### MATERIAL FOR THIS EXERCISE

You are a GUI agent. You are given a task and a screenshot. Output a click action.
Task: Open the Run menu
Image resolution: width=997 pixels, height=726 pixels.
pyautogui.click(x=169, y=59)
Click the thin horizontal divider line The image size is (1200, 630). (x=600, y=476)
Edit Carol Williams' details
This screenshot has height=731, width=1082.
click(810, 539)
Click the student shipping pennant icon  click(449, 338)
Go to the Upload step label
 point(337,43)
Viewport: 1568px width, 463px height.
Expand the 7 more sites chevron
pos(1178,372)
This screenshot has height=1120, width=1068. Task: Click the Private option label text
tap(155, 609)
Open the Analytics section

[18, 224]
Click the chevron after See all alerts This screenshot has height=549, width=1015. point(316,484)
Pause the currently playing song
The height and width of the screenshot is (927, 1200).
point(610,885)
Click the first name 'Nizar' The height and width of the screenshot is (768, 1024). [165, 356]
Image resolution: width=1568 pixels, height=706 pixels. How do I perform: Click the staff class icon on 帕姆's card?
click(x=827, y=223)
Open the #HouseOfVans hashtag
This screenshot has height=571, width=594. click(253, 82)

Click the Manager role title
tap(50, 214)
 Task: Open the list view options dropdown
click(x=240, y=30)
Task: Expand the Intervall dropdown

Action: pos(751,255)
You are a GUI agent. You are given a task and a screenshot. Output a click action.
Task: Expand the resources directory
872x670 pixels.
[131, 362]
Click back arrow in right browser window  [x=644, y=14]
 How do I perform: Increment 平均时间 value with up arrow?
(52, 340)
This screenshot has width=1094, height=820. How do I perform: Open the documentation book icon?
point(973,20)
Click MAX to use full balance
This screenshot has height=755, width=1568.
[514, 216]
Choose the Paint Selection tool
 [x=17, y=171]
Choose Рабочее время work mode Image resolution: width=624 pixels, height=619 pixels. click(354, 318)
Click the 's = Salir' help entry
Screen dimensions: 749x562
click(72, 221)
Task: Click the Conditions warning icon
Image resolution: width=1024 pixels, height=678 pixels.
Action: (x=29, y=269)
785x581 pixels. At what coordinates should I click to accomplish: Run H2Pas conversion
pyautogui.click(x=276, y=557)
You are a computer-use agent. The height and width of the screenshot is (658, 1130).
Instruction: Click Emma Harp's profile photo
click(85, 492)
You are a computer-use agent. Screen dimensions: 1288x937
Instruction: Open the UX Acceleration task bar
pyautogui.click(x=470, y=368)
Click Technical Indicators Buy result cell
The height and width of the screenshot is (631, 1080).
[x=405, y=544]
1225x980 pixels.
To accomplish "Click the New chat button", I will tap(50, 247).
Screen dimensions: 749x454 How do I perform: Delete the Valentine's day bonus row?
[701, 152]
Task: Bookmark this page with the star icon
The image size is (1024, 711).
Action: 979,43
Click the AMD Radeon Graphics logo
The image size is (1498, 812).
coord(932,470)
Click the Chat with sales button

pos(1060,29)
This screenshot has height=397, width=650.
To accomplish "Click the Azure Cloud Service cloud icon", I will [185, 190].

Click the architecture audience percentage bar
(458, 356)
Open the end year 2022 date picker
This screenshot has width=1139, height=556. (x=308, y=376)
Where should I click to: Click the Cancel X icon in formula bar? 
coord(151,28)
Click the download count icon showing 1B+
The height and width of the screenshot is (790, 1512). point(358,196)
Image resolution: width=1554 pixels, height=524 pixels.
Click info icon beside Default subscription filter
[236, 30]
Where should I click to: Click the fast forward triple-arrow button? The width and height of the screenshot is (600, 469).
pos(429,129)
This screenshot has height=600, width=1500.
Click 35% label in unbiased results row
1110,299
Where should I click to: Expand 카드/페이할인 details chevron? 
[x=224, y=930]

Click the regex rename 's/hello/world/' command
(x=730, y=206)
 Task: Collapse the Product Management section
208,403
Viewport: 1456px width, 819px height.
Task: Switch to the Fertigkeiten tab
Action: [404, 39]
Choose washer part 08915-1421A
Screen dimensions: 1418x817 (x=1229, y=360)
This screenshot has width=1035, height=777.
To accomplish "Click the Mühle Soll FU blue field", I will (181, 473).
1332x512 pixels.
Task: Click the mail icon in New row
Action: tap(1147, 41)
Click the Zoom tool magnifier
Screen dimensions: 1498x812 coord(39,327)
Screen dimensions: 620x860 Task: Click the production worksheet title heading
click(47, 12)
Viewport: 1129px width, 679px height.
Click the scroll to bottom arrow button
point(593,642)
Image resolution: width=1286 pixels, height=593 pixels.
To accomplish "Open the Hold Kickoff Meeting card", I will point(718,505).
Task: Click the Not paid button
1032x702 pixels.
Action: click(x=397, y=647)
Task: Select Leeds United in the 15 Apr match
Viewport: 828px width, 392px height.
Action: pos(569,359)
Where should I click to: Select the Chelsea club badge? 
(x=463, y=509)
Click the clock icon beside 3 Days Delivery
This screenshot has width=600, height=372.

######

- [TASK BRIEF]:
Rewrite all of the data above as a numbered list, one item per line, and omit any blank lines.

- [EXERCISE RESULT]:
1. You are a GUI agent. You are given a task and a screenshot. Output a click action.
2. Task: Open the Run menu
3. Image resolution: width=997 pixels, height=726 pixels.
4. pyautogui.click(x=169, y=59)
5. Click the thin horizontal divider line The image size is (1200, 630). (x=600, y=476)
6. Edit Carol Williams' details
7. This screenshot has height=731, width=1082.
8. click(810, 539)
9. Click the student shipping pennant icon  click(449, 338)
10. Go to the Upload step label
11.  point(337,43)
12. Viewport: 1568px width, 463px height.
13. Expand the 7 more sites chevron
14. pos(1178,372)
15. This screenshot has height=1120, width=1068. Task: Click the Private option label text
16. tap(155, 609)
17. Open the Analytics section
18. [18, 224]
19. Click the chevron after See all alerts This screenshot has height=549, width=1015. point(316,484)
20. Pause the currently playing song
21. The height and width of the screenshot is (927, 1200).
22. point(610,885)
23. Click the first name 'Nizar' The height and width of the screenshot is (768, 1024). [165, 356]
24. Image resolution: width=1568 pixels, height=706 pixels. How do I perform: Click the staff class icon on 帕姆's card?
25. click(x=827, y=223)
26. Open the #HouseOfVans hashtag
27. This screenshot has height=571, width=594. click(253, 82)
28. Click the Manager role title
29. tap(50, 214)
30.  Task: Open the list view options dropdown
31. click(x=240, y=30)
32. Task: Expand the Intervall dropdown
33. Action: pos(751,255)
34. You are a GUI agent. You are given a task and a screenshot. Output a click action.
35. Task: Expand the resources directory
36. 872x670 pixels.
37. [131, 362]
38. Click back arrow in right browser window  [x=644, y=14]
39.  How do I perform: Increment 平均时间 value with up arrow?
40. (52, 340)
41. This screenshot has width=1094, height=820. How do I perform: Open the documentation book icon?
42. point(973,20)
43. Click MAX to use full balance
44. This screenshot has height=755, width=1568.
45. [514, 216]
46. Choose the Paint Selection tool
47.  [x=17, y=171]
48. Choose Рабочее время work mode Image resolution: width=624 pixels, height=619 pixels. click(354, 318)
49. Click the 's = Salir' help entry
50. Screen dimensions: 749x562
51. click(72, 221)
52. Task: Click the Conditions warning icon
53. Image resolution: width=1024 pixels, height=678 pixels.
54. Action: (x=29, y=269)
55. 785x581 pixels. At what coordinates should I click to accomplish: Run H2Pas conversion
56. pyautogui.click(x=276, y=557)
57. You are a computer-use agent. The height and width of the screenshot is (658, 1130).
58. Instruction: Click Emma Harp's profile photo
59. click(85, 492)
60. You are a computer-use agent. Screen dimensions: 1288x937
61. Instruction: Open the UX Acceleration task bar
62. pyautogui.click(x=470, y=368)
63. Click Technical Indicators Buy result cell
64. The height and width of the screenshot is (631, 1080).
65. [x=405, y=544]
66. 1225x980 pixels.
67. To accomplish "Click the New chat button", I will tap(50, 247).
68. Screen dimensions: 749x454 How do I perform: Delete the Valentine's day bonus row?
69. [701, 152]
70. Task: Bookmark this page with the star icon
71. The image size is (1024, 711).
72. Action: 979,43
73. Click the AMD Radeon Graphics logo
74. The image size is (1498, 812).
75. coord(932,470)
76. Click the Chat with sales button
77. pos(1060,29)
78. This screenshot has height=397, width=650.
79. To accomplish "Click the Azure Cloud Service cloud icon", I will [185, 190].
80. Click the architecture audience percentage bar
81. (458, 356)
82. Open the end year 2022 date picker
83. This screenshot has width=1139, height=556. (x=308, y=376)
84. Where should I click to: Click the Cancel X icon in formula bar? 
85. coord(151,28)
86. Click the download count icon showing 1B+
87. The height and width of the screenshot is (790, 1512). point(358,196)
88. Image resolution: width=1554 pixels, height=524 pixels.
89. Click info icon beside Default subscription filter
90. [236, 30]
91. Where should I click to: Click the fast forward triple-arrow button? The width and height of the screenshot is (600, 469).
92. pos(429,129)
93. This screenshot has height=600, width=1500.
94. Click 35% label in unbiased results row
95. 1110,299
96. Where should I click to: Expand 카드/페이할인 details chevron? 
97. [x=224, y=930]
98. Click the regex rename 's/hello/world/' command
99. (x=730, y=206)
100.  Task: Collapse the Product Management section
101. 208,403
102. Viewport: 1456px width, 819px height.
103. Task: Switch to the Fertigkeiten tab
104. Action: [404, 39]
105. Choose washer part 08915-1421A
106. Screen dimensions: 1418x817 (x=1229, y=360)
107. This screenshot has width=1035, height=777.
108. To accomplish "Click the Mühle Soll FU blue field", I will (181, 473).
109. 1332x512 pixels.
110. Task: Click the mail icon in New row
111. Action: tap(1147, 41)
112. Click the Zoom tool magnifier
113. Screen dimensions: 1498x812 coord(39,327)
114. Screen dimensions: 620x860 Task: Click the production worksheet title heading
115. click(47, 12)
116. Viewport: 1129px width, 679px height.
117. Click the scroll to bottom arrow button
118. point(593,642)
119. Image resolution: width=1286 pixels, height=593 pixels.
120. To accomplish "Open the Hold Kickoff Meeting card", I will point(718,505).
121. Task: Click the Not paid button
122. 1032x702 pixels.
123. Action: click(x=397, y=647)
124. Task: Select Leeds United in the 15 Apr match
125. Viewport: 828px width, 392px height.
126. Action: pos(569,359)
127. Where should I click to: Select the Chelsea club badge? 
128. (x=463, y=509)
129. Click the clock icon beside 3 Days Delivery
130. This screenshot has width=600, height=372.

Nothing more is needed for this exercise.